Dr Caitlin Fermoyle is a research fellow at the University of Sydney Medical School. Caitlin is supervised by Prof Tamera Corte and was the recent recipient of a CREATE Travel Grant.
Please tell us what your 2024 CREATE Hope Fellowship meant for your career:
The CREATE Hope Fellowship in Pulmonary Fibrosis made it possible for me to focus on CRE-PF aims full time and continue to learn from and collaborate with the broader CRE-PF investigator team, fellows, and affiliates. This fellowship support has been vital for me during this early career stage, providing a longer runway to develop as a researcher and secure independent funding required to sustain a research career in pulmonary fibrosis.
Tell us about your recent CREATE Travel Grant and what you gained from your experiences overseas:
I’m grateful for travel support from the Centre of Research Excellence Advanced Training Environment (CREATE) which enabled me to present my research at the European Respiratory Society meeting in Vienna last September. In advance of ERS, I also had the chance to observe an ILD clinic at the Royal Brompton Hospital in London with Dr. Felix Chua. Thanks to the CREATE program for the opportunity to meet and learn from ILD experts in the UK and Europe.

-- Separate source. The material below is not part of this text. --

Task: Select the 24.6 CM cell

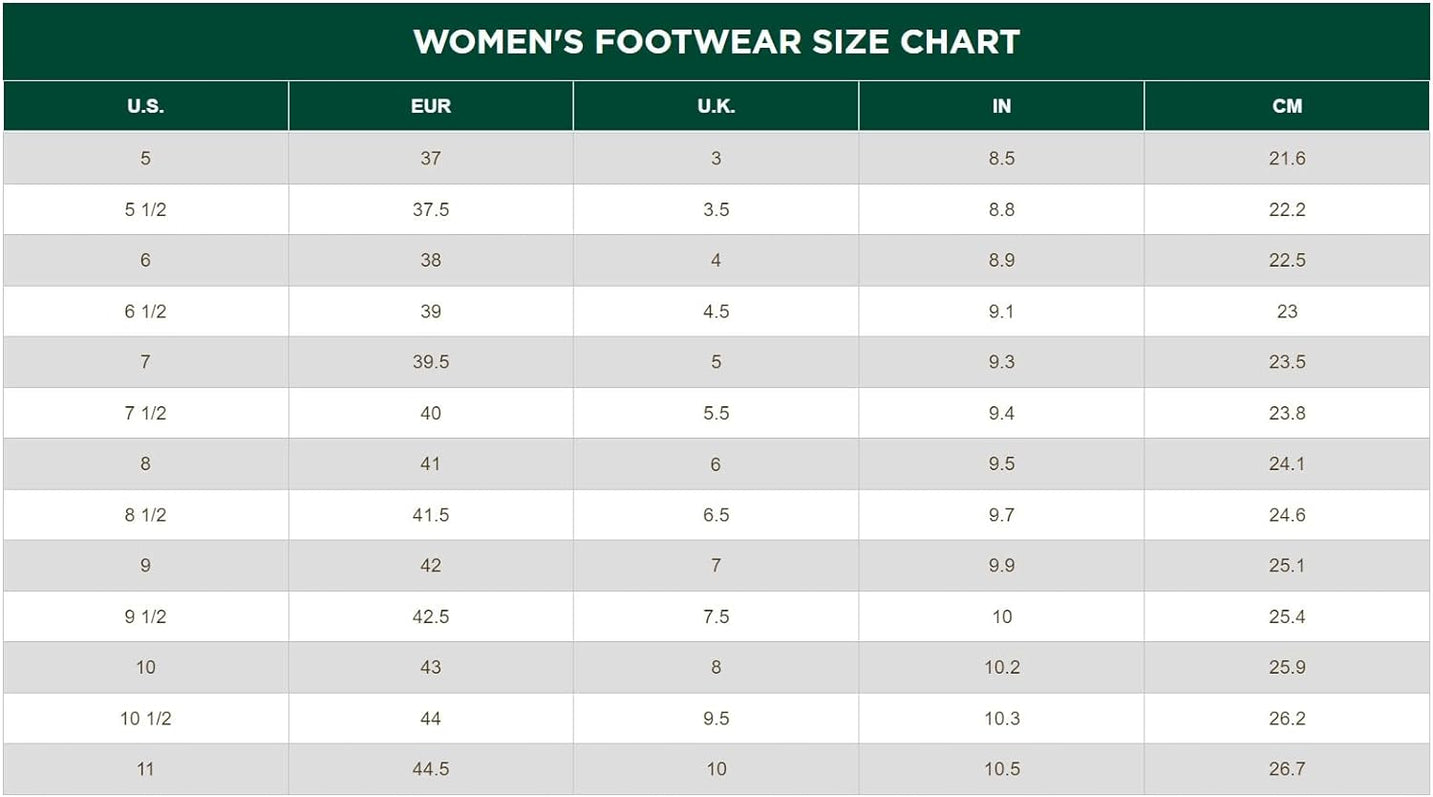Action: pos(1287,515)
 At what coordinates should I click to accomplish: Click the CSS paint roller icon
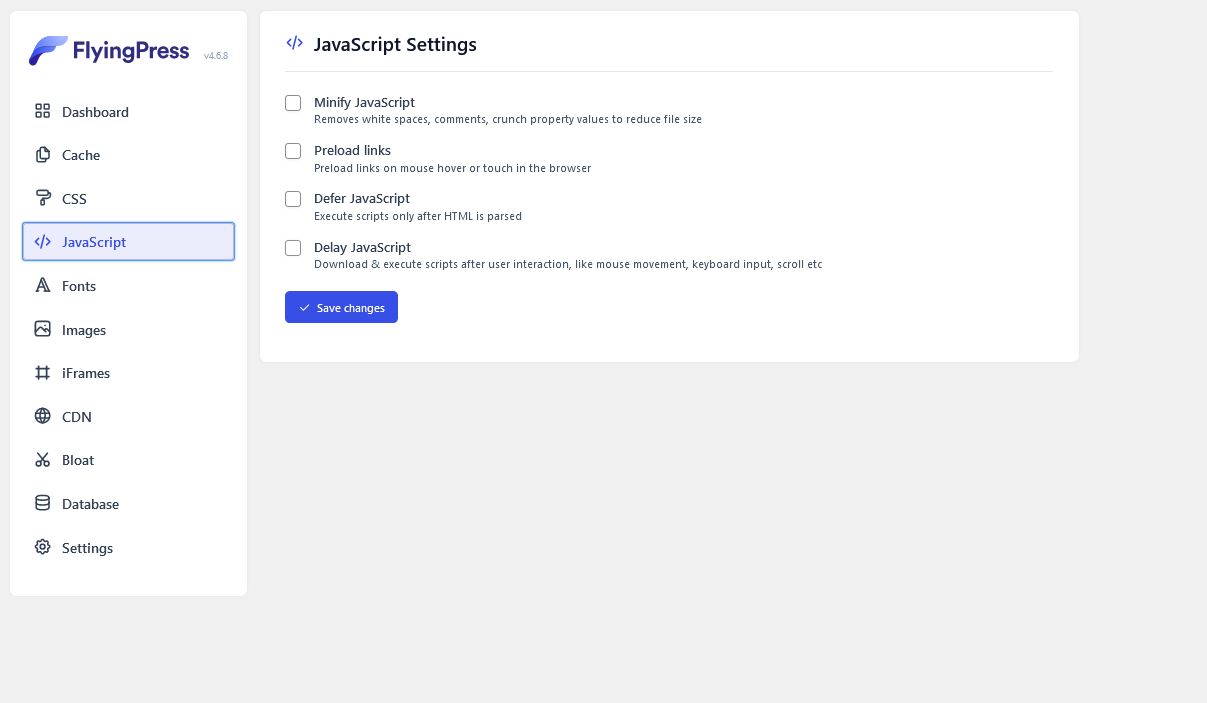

Tell us a bit about yourself and how you became interested in pulmonary fibrosis research:
I’m fascinated by the coordinated function of the heart and lungs to continuously uptake and transfer oxygen in the body, even during physiologic stresses such as exercise. My PhD and post doc research in the US explored different aspects of oxygen transport in aging, chronic heart and lung diseases, and endurance athletes. Now working in interstitial lung disease research here in Australia, I’m interested in understanding how pulmonary fibrosis develops and could be prevented or at least detected earlier.
How would you explain your pulmonary fibrosis research to someone unfamiliar with the field?
A challenge in ILD is being able to determine at a very early stage which individuals have progressive disease and would benefit from available treatments, and which have stable disease and do not need medication (and accompanying side effects). My research uses medical imaging to quantify subtle changes that indicate future disease progression.
What would you like to work on in the future, if funding were not an issue?
I would study strategies to improve oxygen transport in the setting of ILD, with an integrative physiology approach.
What advice would you offer ECRs just starting out in the field?
We live in a busy world, and I think it’s important to do fewer things but do them well.